The Associated Press published standards today for generative AI use in its newsroom. The organization, which has a licensing agreement with ChatGPT maker OpenAI, lists a fairly strict and common list of measures around the emerging technology while warning its staff not to use AI to create publishable content. Although none of the new guidelines are particularly controversial, less scrutinizing outlets will see the APIts blessing seems to be a license to use generative AI excessively or poorly.
The organization’s AI manifesto emphasizes a belief that artificial intelligence content should be treated as the flawed tool that it is — not a replacement for trained writers, editors and reporters who use their best judgment. “We don’t see AI as a replacement for journalists in any way,” the APThe Vice President for Standards and Inclusion, Amanda Barrett, wrote an article about its approach to AI today. “This is the responsibility of AP journalists who are accountable for the accuracy and fairness of the information we share.”
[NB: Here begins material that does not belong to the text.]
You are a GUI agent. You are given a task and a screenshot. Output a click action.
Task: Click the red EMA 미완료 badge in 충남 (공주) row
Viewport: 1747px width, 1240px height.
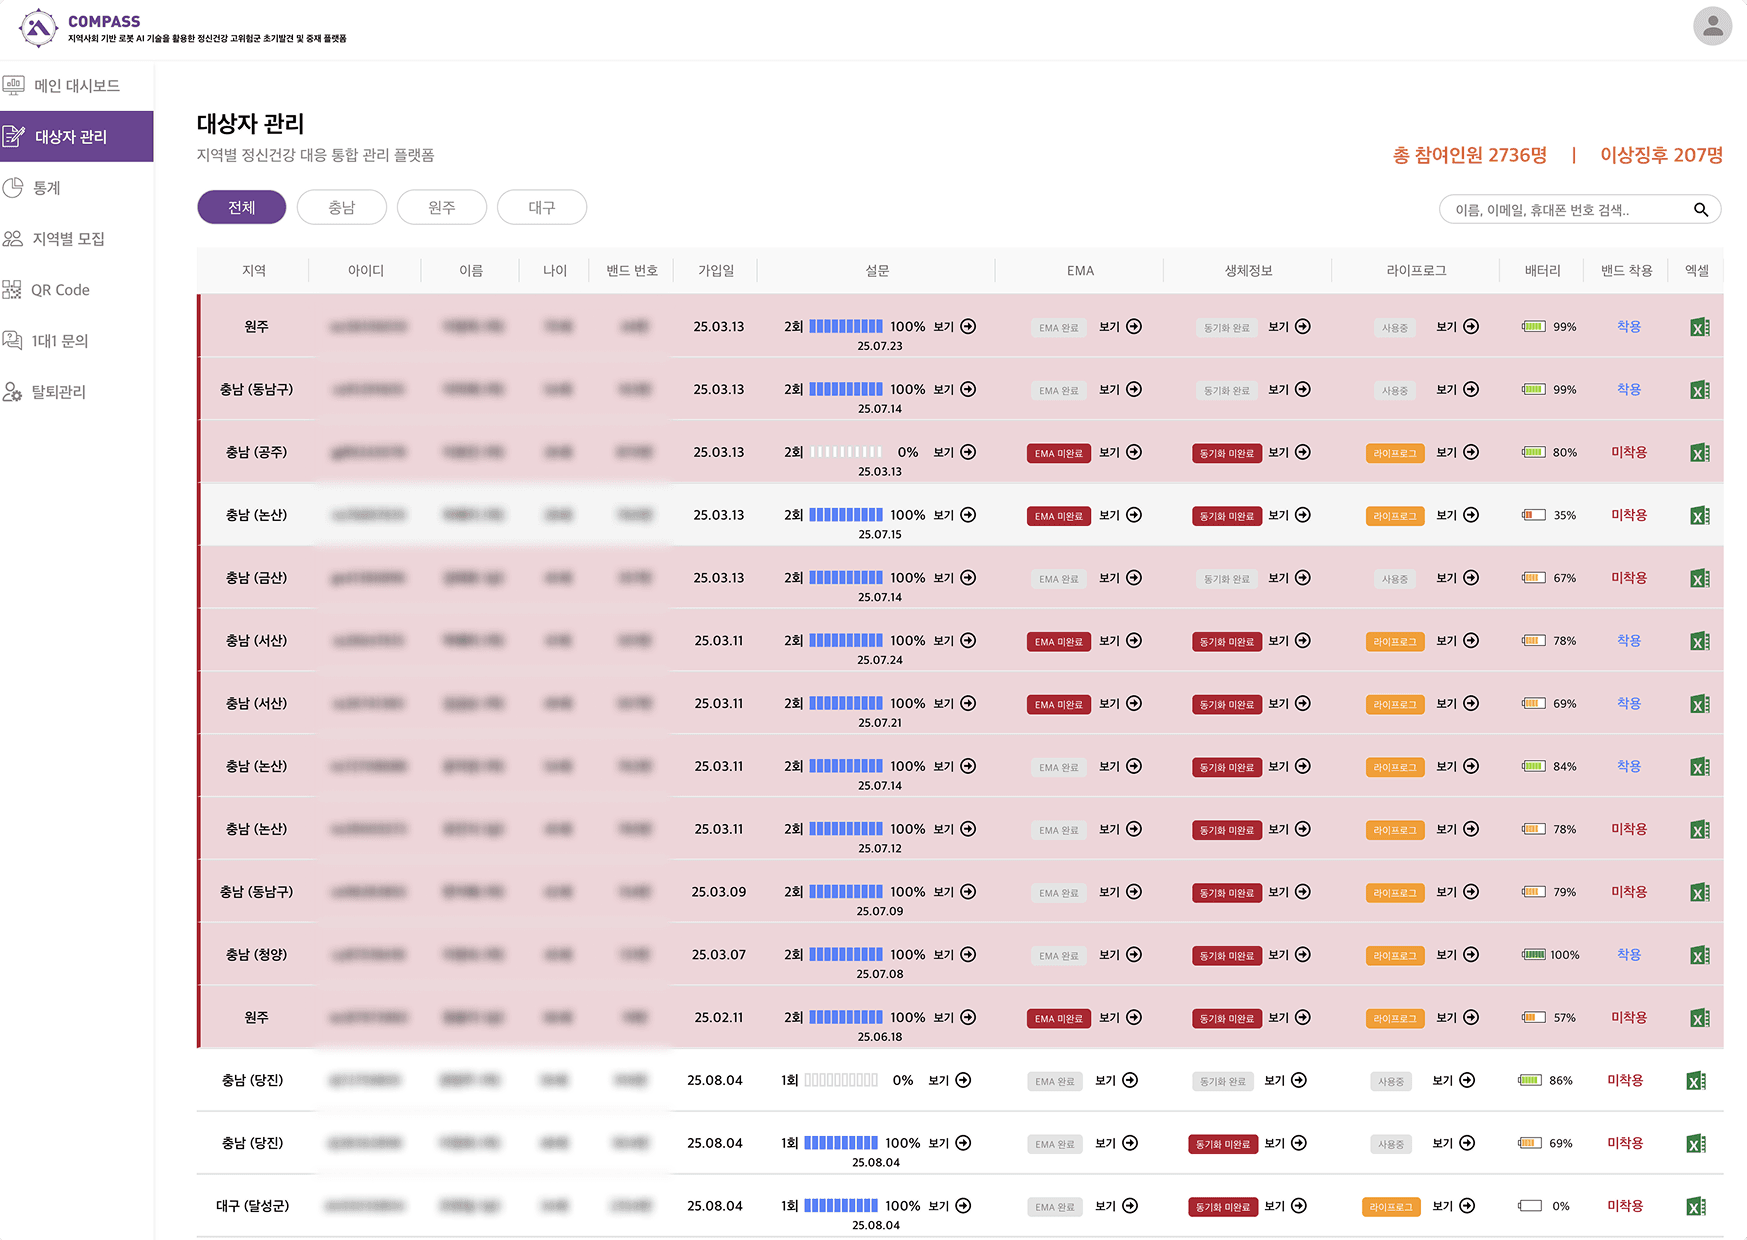tap(1058, 453)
The article instructs its reporters to view AI-generated content as “unvetted source material,” for which editorial staff “must use their editorial judgment and APsearch criteria when considering any information for publication.” It says employees can “experiment with ChatGPT with caution” but not create publishable content on it. Also includes that of the images. “According to our standards, we do not modify any element of our photos, videos or audio,” it said. “Therefore, we do not allow the use of generative AI to add or subtract any elements.” However, it carves out an exception for stories where illustrations or AI art is a subject of the story — and even then, it must be clearly labeled as such.
Barrett warns about AI’s potential to spread misinformation. To prevent accidental publication of anything created by AI that appears to be real, he said AP Journalists “should use the same caution and skepticism as they normally do, including trying to identify the source of the original content, doing a reverse image search to help verify the source of the an image, and checking reports with similar content from reliable media.” To protect privacy, the guidelines also prohibit writers from entering “confidential or sensitive information on AI tools.”
While that is a fairly common sense and non-controversial set of rules, some media outlets are less discerning. CNET was caught earlier this year publishing articles explaining finance generated by false AI (only marked as computer-generated if you clicked on the article’s byline). Gizmodo found itself in a similar spotlight this summer when it ran a Star Wars article full of inaccuracies. It’s not hard to imagine other outlets — desperate for an edge in the increasingly competitive media landscape — looking to AP‘s (tightly restricted) AI is used as a green light to make robot journalism a central figure in their newsrooms, publishing poorly edited/inaccurate content or failing to score in the work done by AI as such.